As stated earlier, Pandas is a popular data analysis library. Polars supports multiple file formats, multiple cores and larger-than-memory data files. Dask partitioning handles chunking as previously mentioned for larger-than-memory data files, and Dask best practices use a more efficient file format in Parquet.

Run profiles to identify problematic code

When you have performance problems, it's best to profile your code rather than guess at where to focus optimization efforts. A general approach to improve performance includes the following steps:

Create a minimal, reproducible use case that is slower than desired.
Run a profile.
Improve the functions with the highest percall values.
Repeat step 2 until you achieve the desired level of performance.
Run a real use case (not minimal) without profiling.
Repeat step 1 until you achieve the desired level of performance in step 5.

With experience you'll come to understand, or at least get a feel for, the best place to focus. It may not be the code with the highest percall value. Sometimes the fix is to modify a single calculation inside a loop. Other times you might need to eliminate loops or perform calculations/comprehensions outside of the loop. Maybe the answer is to reorganize the data, or use Dask for parallelization.

Consider CPython alternatives

The implementation of Python most commonly used is CPython. All common libraries work with CPython and it implements the language spec completely.

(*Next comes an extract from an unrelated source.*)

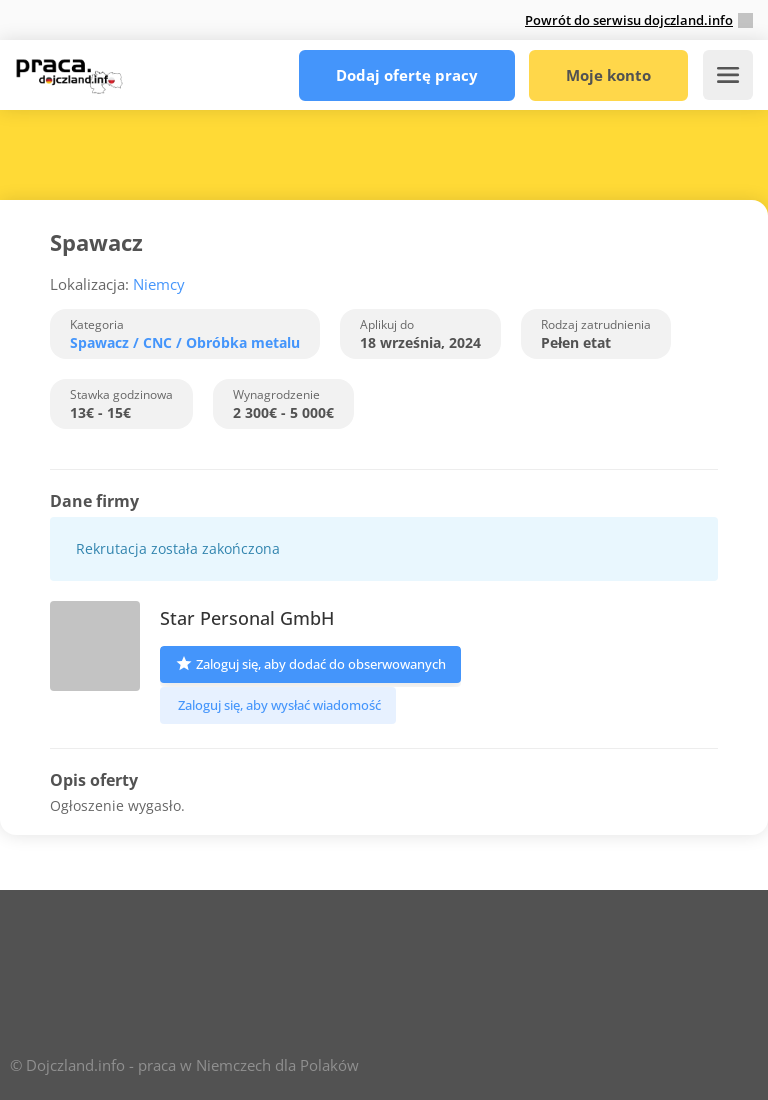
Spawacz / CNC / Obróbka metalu (185, 342)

Other implementations exist, but can cause problems including the following:

Python code might act differently in edge cases.
C API modules might not work or work significantly slower.
Additional features won't work if you must run CPython in the future.

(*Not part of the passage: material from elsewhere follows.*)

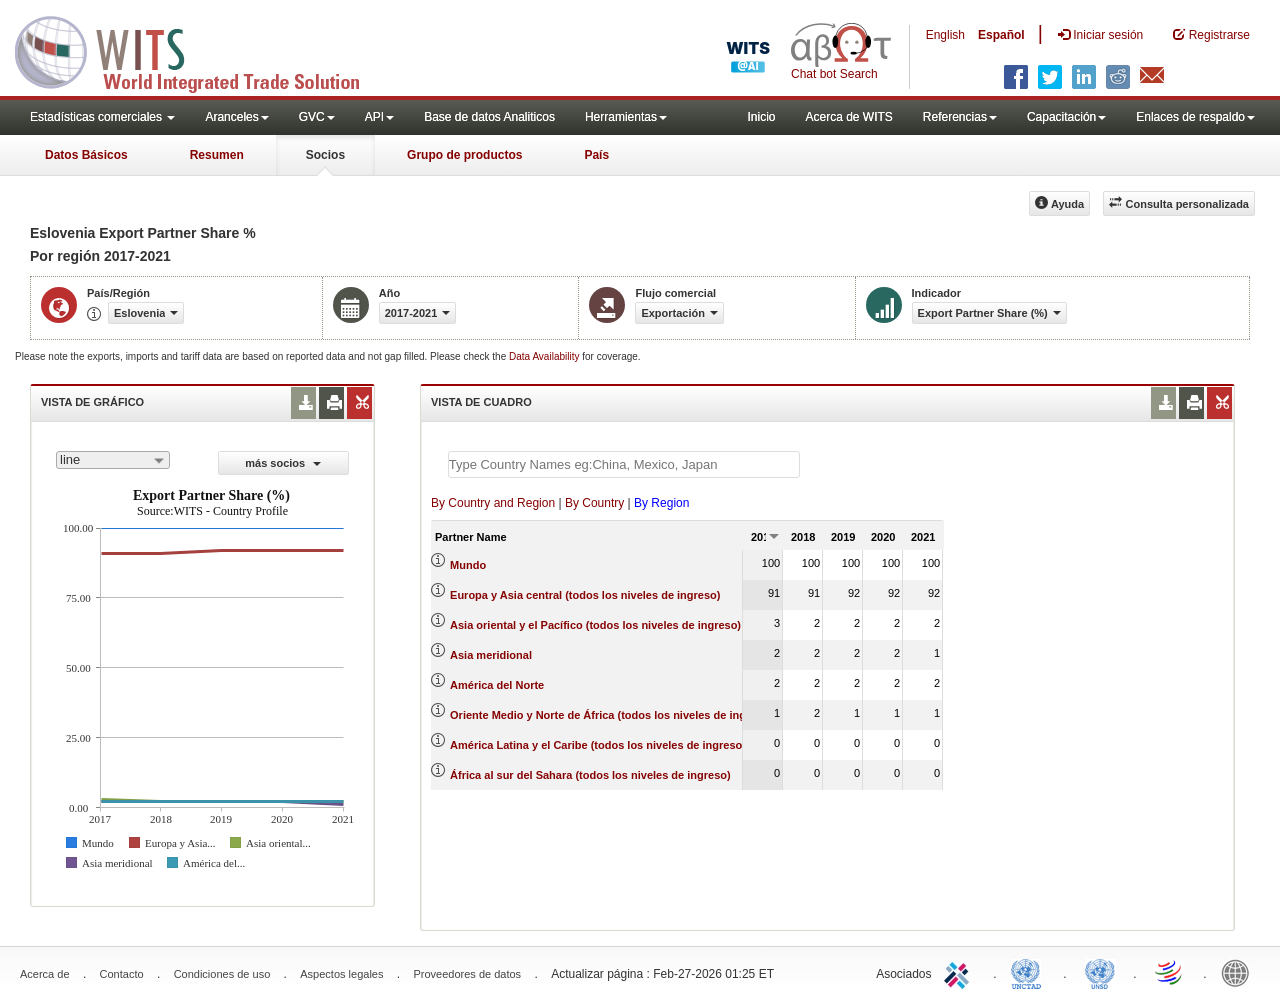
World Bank (1240, 972)
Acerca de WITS (848, 117)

With those caveats, there are still cases where an alternate implementation might be best. Performance will almost never be better if calculations heavily depend on a C API module such as NumPy. Consider alternatives to CPython, such as the following:

Jython. Runs in a JVM and allows easy integration with Java classes and objects.
IronPython. Designed for .NET and enables easy integration with the .NET ecosystem and C# libraries.
PyPy. Uses a just-in-time (JIT) compiler and runs significantly faster than CPython unless the C API is involved.

These and other CPython alternatives are worth consideration if you have a very limited need of common modules, especially C API modules. Jython and IronPython are good choices if your application has significant dependencies on existing Java or .NET functionality.

Focus on meaningful improvements

There are other commonly suggested tips and tricks to improve Python performance, such as the following:

Avoid dot notation, including Math.sqrt() or myObj.foo().
Use string manipulation, such as the join() method.
Employ multiple assignments, for example a,b = 1,2.
Use the @functools.lru_cache decorator.

If you create timeit tests you'll see a huge improvement when ineffective practices are compared to ideal ones. (By the way, you should learn how to use timeit.) However, these tips only make a noticeable difference in your program if both of the following conditions apply:

Coding was already done the "wrong way," such as within a large loop or comprehension.
These operations take a significant amount of time with each iteration.

If each iteration of a loop takes a single second, you probably won't notice a tiny fraction of a second saved by performing two assignments in one statement.

Consider where your Python optimization efforts matter the most. You might get more value if you focus on readability and consistency rather than performance. If your project standards are to combine assignments or eliminate dots, then do it. Otherwise, stick with the standards until you run performance tests (timeit or profile) and find a problem.